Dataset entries
───

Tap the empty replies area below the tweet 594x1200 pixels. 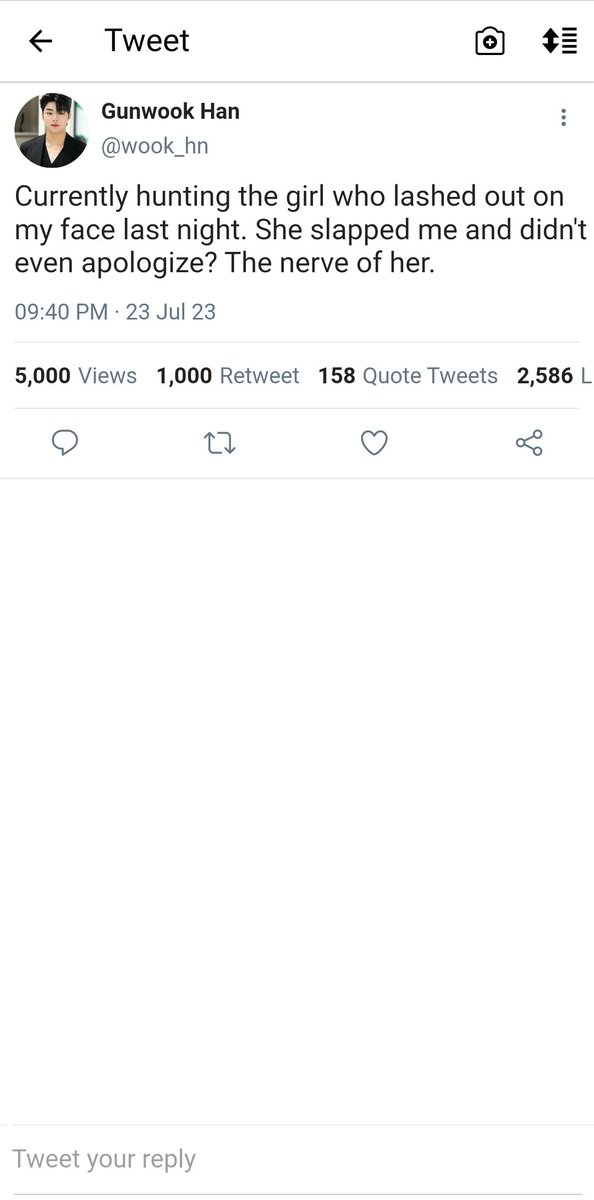tap(297, 800)
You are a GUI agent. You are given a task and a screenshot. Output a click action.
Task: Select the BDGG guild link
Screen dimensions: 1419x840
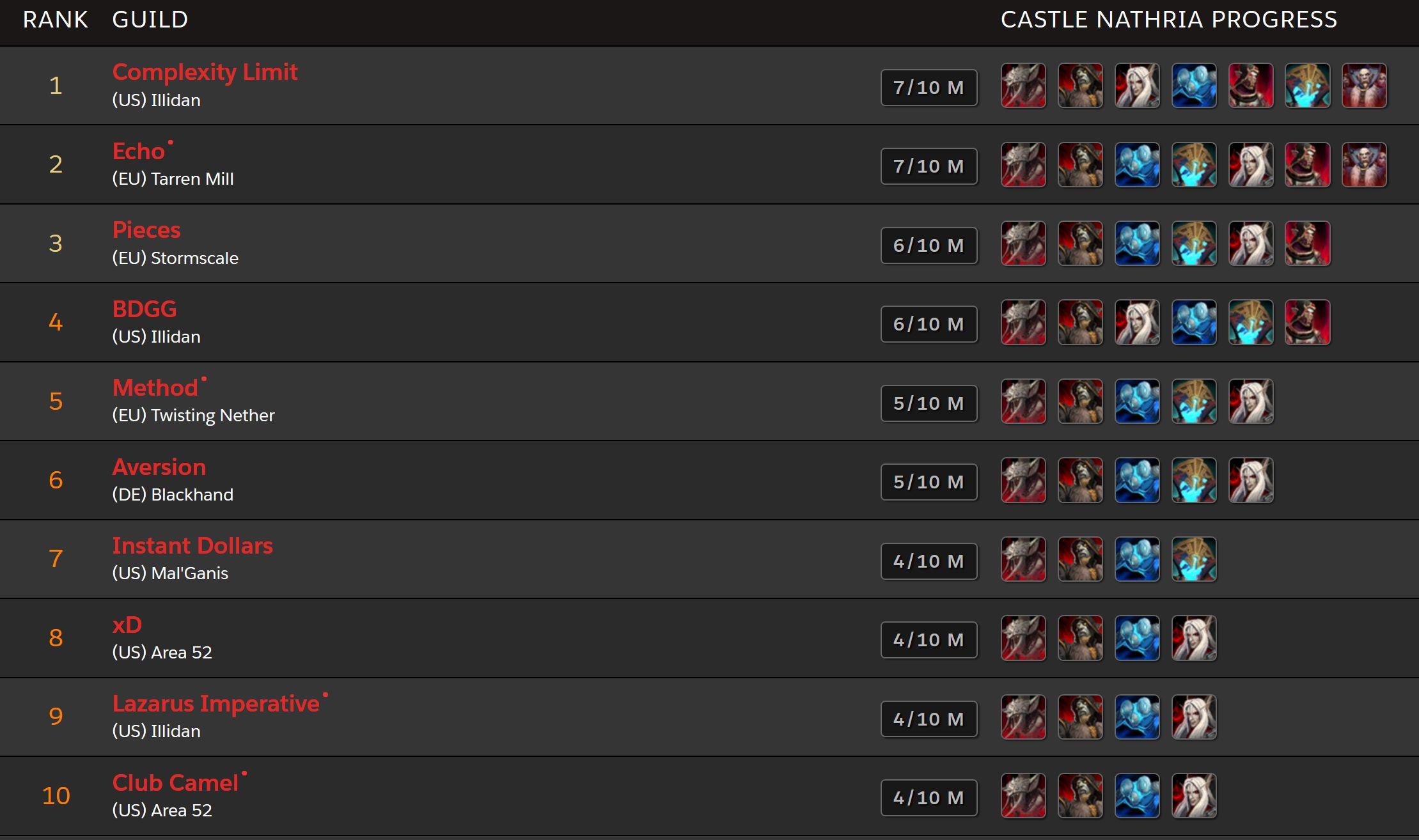pos(145,309)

───

[EXERCISE PROMPT]
From the line with "You are a GUI" down to the end of the entries, retype each line exactly as written, but drop the pictures.

[OUTPUT OF THE TASK]
You are a GUI agent. You are given a task and a screenshot. Output a click action.
Task: Select the BDGG guild link
Screen dimensions: 1419x840
pos(145,309)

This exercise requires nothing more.